COVID-19関連の助成金の中には、従業員の雇用を維持するための「雇用調整助成金」や、一斉休校の影響を受けた保護者を支援する「小学校休業等対応助成金」もあったが、これらの助成金も、当初は、性風俗業界を「公金を投じるのにふさわしくない」と支援から除外していた。
ところが要望を受けて4月に運用の見直しがなされ、性風俗業界も助成対象になった。
「追い詰められていたときだったので、見直しがあってとても助かりました。おかげで従業員に給料を払えたし、お店を閉めなくて済んだ。特に雇用調整助成金には、経営的にも精神的にもかなり救われました」
とはいえ、経営のためには人件費だけでなく、広告費や家賃、車代、交通費、遠方からの出稼ぎキャストの寮費などがかかる。雇用調整助成金だけではとうてい売り上げ減を埋められない。
「第一波は何とか、しのいだけれど、第二波、第三波を思うとどうなるか。今後の経営の判断がすごく厳しい。私はできるだけ長く、スタッフやキャストとの契約を切らずに続けたいと思っているけど、感染が出るのも怖い。自分で休業の決断をするのが辛いです」

課題の指示 |
A. 抜粋で、経営に人件費以外にかかると挙げられている費用をすべて書き出してください。
B. コロナ禍の助成金と性風俗店の経営についての抜粋の続きを書き足してください。
一覧の内容はこの抜粋とは関係ありません。

記録一覧 |
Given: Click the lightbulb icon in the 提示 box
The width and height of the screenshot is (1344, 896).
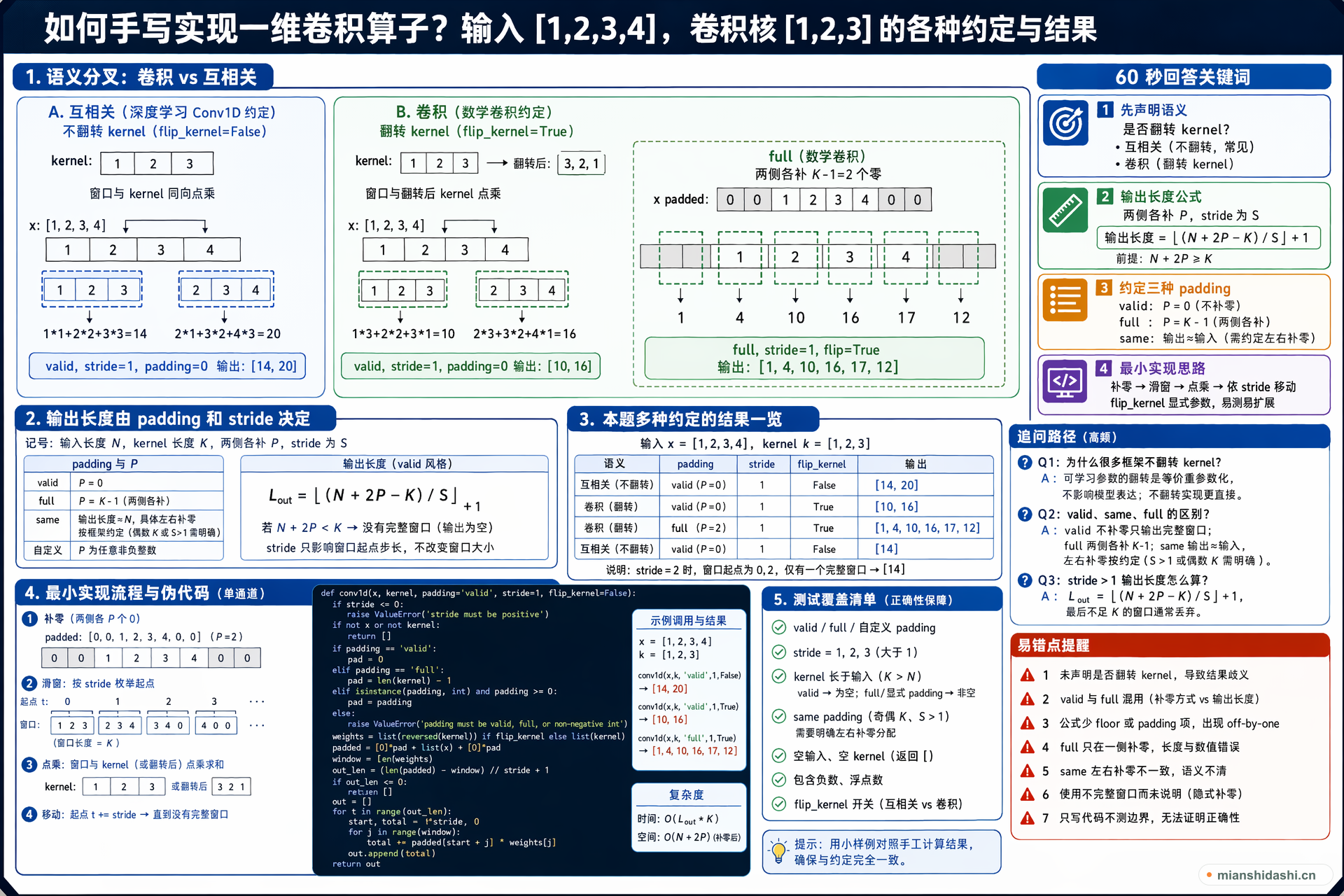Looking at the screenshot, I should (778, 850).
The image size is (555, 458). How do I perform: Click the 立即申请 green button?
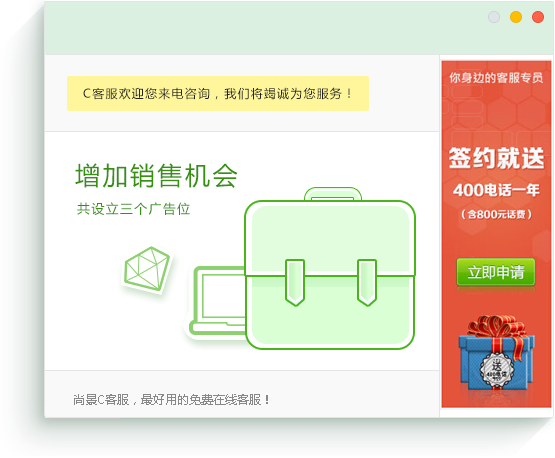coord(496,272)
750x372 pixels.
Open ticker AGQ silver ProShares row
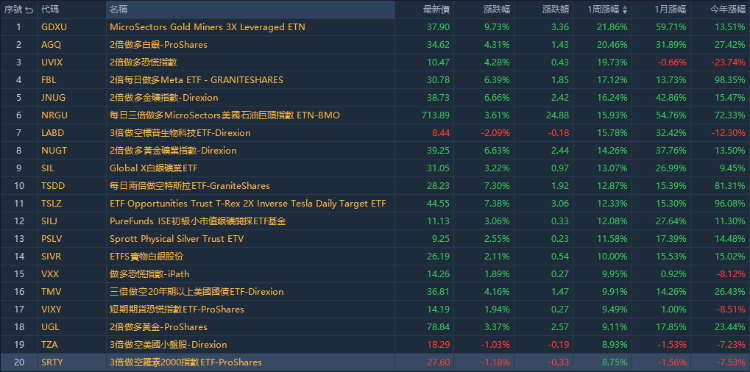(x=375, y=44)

解答一覧 |
A. 広告費、家賃、車代、交通費、遠方からの出稼ぎキャストの寮費

B.
「まわりでも何十件と閉店しました。グループ店の支店がなくなったところもあります。やっぱり一番大変なときに、まとまった金額が給付される持続化給付金と家賃の支援が受けられなかったことは大きかった」
全国で持続化給付金の給付対象外とされたのは、性風俗業界のほか、公共法人、政治団体、宗教団体のみだった。
「これは差別なのだろうか?」
「今回のことでまず思ったのは、もらえなかった理由が分からない、ということでした」
「国会などで言われているのは、反社会勢力とつながっていて、犯罪が多く起こっているとか。これまでの給付金との整合性とかです。でも私の店は反社会勢力ともつながってない」
性風俗業界の事業であることを理由に制限を受けたことは、今までもあったと原告はいう。
「たとえば、銀行の法人口座が作れないとか、審査に落ちるとか。ほかにも、電話応対を勉強したいなと思って電話応対のセミナーに申し込んだときに、『風俗業の人は参加できません』と断られたこともあった。そのときにはちょっとショックでしたが、企業側にも選ぶ自由はあるだろうと納得はしていました。うちの店だってお客さんを選びますし」
「でも、国がそういうことをするというのは話が違うよなと思いました。私は納税しているし、国民だし。適法に設立した法人だし」
「4月ごろは、世の中みんなが辛かった。そういう状況で、自分たちの業種だけは別ですと言われたのは、けっこうショックでした」
それでも、「はじめは『いつものことか』と思ったんです」と原告。
「それが差別であるとは、すぐには思わなかった。でも、小学校休業の助成金が性風俗業界に給付されなかったとき、風俗業界の支援団体が国に要望書を出してくれて、そこに『職業差別』という言葉があって、『あ、これは職業差別なのか』と気づいたんです」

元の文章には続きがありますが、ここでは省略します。